National Strategy for Neighbourhood renewal: a framework
for consultation is available from the Social Exclusion
Unit on 020 7270 6315.
Jan 2001 Following
consultation, the government announced its Strategy Action Plan and PAT audit of work
completed so far.
The seven strands of the neighbourhood renewal programme
and related funding are listed below:
New deal for communities
£1.9 billion over 10 years
Applies in 39 locations
Examples: East Manchester, West Ham and Plaistow, Brighton,
Hull
Neighbourhood Renewal Fund
£900 million over 3 years
Applies in 88 local authorities with the most deprived areas
Examples: Great Yarmouth, Barnsley, Blackpool, Hackney
Fund for Neighbourhood Management
£45 million over 3 years to pay for managers in the 88 NRF
areas
20 pathfinder bidders already established
Neighbourhood and Street Warden schemes
£43.5 million over 3 years (open to any area by bidding)

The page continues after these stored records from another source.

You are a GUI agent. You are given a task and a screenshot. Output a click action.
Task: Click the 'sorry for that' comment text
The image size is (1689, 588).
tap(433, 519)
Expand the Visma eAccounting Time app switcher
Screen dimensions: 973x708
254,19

To pay for wardens to discourage anti-social behaviour
Community Empowerment Fund
£36 million over 3 years
To encourage community networks in the 88 Neighbourhood Renewal
Fund Areas
Community Chest
£50 million over 3 years
Provides grants for new facilities, fact finding trips, training
etc
Skills and Knowledge Programme
£21 million over 3 years
To build skills and knowledge in the 88 Neighbourhood Renewal
Fund Areas
Source: DTLR. All schemes apply only in England
For further information see www.neighbourhood.gov.uk
As part of the Government's 10-year Neighbourhood Renewal
Strategy, schools in the poorest parts of the country will
be told to offer at least three hours of extra activities
to pupils in the evenings and at weekends alongside becoming
more involved in the local community. This is part of a plan
to turn schools into one-stop community centres offering advice
on jobs, benefits and health to parents. Non-teaching staff
will be employed in special units as part of the scheme, which
is based on American 'full-service schools'. A similar scheme
has been piloted in Scotland. Schools will also be told to
stay open longer with sports, computing, drama, music or homework
classes.
To promote higher achievement it suggests pupils at risk
of dropping out or those not long in English schools, should
be offered individual programmes of study called a Tap-in
programme. It also says the mentoring programme should be
expanded and greater use made of target-setting to raise ethnic
minority pupils' performance.
The Schools Plus policy action team's report, which makes
the above proposals, also calls for extra resources to go
into schools in deprived areas so that they can deliver them.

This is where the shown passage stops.